Ironia mordaz, as plataformas americanas Facebook e Twitter, proibidas na China pela censura, são uma ferramenta fundamental para divulgar a boa palavra do PCC, por meio de perfis da mídia oficial, de diplomatas ou de “amigos” estrangeiros da China. Uma grande vulnerabilidade para Beijing, que fica à mercê da proibição dessas plataformas, como ocorreu no governo de Donald Trump. Mas, o sucesso estonteante do TikTok com adolescentes de todo o mundo sinaliza o advento de uma primeira plataforma chinesa de dimensão global.

Para conter as acusações internacionais de genocídio em Xinjiang, Beijing “recruta” jornalistas “ocidentais” e youtubers, como Laurène Beaumond, pseudônimo de uma francesa que trabalhava para o canal CGTN, entrevistada pelo Le Figaro, ou pelos britânicos Jason Lightfoot e Lee Barrett, que não responderam aos nossos pedidos de entrevista. Expatriados que muitas vezes amam o país e que se beneficiam de salários mais substanciais do que seus “colegas” chineses quando trabalham para a mídia estatal, segundo relatos. “Os chineses acreditam que um rosto ‘branco’ terá mais chance de convencer um público ocidental, por não ter conseguido passar a mensagem pelos chineses”, destaca Cho Li Fung, especialista da Universidade de Hong Kong. Um fio que remonta à era revolucionária, quando Mao recebeu de braços abertos o simpatizante americano Edgar Snow, autor de um livro em homenagem ao Partido, obra apresentada como modelo a ser seguido no século XX por jornalistas estrangeiros, segundo o Ministro das Relações Exteriores Wang Yi.

O fortalecimento do soft power continua a ser uma longa marcha incerta, e a marca China ainda é um “tigre de papel”, dado o poder econômico do país, cujo PIB deve superar o dos Estados Unidos até o final da década. Entre as ambições do “príncipe vermelho” e a realidade no terreno, o fosso é cada vez maior, devido aos desafios de divulgação, mas também ao discurso cada vez mais nacionalizado e ideológico de Beijing, que em troca alimenta o espectro de uma “ameaça” chinesa. A imagem da China se deteriorou drasticamente durante a pandemia, de acordo com pesquisas do Pew Research Center em 14 países desenvolvidos, publicadas em outubro.
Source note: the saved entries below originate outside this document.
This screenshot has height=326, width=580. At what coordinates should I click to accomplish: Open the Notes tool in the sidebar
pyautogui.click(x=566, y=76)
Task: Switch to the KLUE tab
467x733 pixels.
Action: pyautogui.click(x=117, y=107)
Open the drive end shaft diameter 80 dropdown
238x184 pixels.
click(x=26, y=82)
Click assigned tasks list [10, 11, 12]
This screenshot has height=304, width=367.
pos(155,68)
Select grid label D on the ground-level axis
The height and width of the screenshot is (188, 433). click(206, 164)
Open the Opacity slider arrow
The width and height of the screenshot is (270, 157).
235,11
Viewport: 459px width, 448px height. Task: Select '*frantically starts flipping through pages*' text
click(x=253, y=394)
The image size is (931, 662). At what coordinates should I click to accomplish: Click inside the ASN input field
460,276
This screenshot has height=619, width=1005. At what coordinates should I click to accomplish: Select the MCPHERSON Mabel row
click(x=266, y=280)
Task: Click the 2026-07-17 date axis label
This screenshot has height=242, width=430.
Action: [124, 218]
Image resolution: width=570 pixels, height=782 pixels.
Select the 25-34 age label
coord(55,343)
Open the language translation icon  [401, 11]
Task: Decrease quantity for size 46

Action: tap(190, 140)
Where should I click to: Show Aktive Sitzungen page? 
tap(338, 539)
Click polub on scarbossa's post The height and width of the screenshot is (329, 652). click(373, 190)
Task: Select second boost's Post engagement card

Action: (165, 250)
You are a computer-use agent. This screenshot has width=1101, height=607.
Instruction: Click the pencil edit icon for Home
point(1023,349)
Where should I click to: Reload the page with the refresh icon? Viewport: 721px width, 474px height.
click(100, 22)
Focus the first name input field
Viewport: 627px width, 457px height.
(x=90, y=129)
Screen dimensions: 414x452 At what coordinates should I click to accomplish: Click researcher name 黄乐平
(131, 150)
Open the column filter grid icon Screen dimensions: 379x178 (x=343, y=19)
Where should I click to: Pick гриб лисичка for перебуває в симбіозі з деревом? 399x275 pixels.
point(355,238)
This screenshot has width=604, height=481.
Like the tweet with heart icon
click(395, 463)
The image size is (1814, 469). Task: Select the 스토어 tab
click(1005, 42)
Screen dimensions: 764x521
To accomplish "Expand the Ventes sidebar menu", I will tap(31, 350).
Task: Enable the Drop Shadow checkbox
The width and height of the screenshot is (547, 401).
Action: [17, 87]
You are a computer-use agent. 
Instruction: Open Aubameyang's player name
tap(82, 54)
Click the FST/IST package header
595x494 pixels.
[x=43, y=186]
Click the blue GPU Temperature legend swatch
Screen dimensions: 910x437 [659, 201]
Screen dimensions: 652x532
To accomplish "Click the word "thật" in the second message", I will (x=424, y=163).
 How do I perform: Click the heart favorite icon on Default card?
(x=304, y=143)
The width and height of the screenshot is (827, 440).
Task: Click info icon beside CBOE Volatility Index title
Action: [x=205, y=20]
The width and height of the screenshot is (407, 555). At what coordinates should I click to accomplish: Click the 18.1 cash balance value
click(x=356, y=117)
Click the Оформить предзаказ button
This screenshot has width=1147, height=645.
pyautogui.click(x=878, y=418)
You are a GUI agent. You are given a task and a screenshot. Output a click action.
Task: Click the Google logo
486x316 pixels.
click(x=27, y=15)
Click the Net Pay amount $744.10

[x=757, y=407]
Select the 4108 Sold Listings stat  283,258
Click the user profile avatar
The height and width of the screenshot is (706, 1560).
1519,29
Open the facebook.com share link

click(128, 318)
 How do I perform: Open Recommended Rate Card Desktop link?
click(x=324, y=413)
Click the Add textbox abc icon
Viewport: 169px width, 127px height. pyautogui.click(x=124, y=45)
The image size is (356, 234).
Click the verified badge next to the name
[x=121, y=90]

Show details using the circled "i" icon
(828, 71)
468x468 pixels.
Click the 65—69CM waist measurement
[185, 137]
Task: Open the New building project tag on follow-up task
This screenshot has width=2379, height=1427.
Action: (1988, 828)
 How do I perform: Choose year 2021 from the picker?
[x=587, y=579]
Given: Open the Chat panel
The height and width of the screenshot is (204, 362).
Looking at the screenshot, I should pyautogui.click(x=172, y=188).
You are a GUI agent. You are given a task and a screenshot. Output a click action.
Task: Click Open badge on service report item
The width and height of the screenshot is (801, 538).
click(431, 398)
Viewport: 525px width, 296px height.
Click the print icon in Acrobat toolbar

O Reino Unido acaba de revogar a licença de transmissão da CGTN, argumentando que este canal é “controlado pelo PCC, e forçando-a a encontrar uma solução alternativa em Paris.

A tomada ideológica decretada por Xi acentua ainda mais as dificuldades de Beijing em atingir o público estrangeiro, ao transformar a China numa gigantesca bolha de informação, vivendo cada vez mais isolada, impondo quarentena aos viajantes como impõe às ideias. “Sabemos que nossos programas não têm grande audiência. Mas, quando uma postagem no Twitter é retransmitida por centenas de internautas, isso é enorme”, confirma um jornalista, sob condição de anonimato. Beijing sonha exportar suas “novelas”, filmes e artistas, mas seu conteúdo fortemente censurado luta para competir com o K-Pop e os dramas da vizinha Coréia do Sul. “A China e o Ocidente estão vivendo cada vez mais em mundos paralelos”, diz um pesquisador de uma importante instituição universitária de Beijing. Uma lacuna cognitiva repleta de mal-entendidos crescentes à medida que uma nova guerra fria se inicia na Ásia-Pacífico, onde o poder tem precedência sobre o soft power.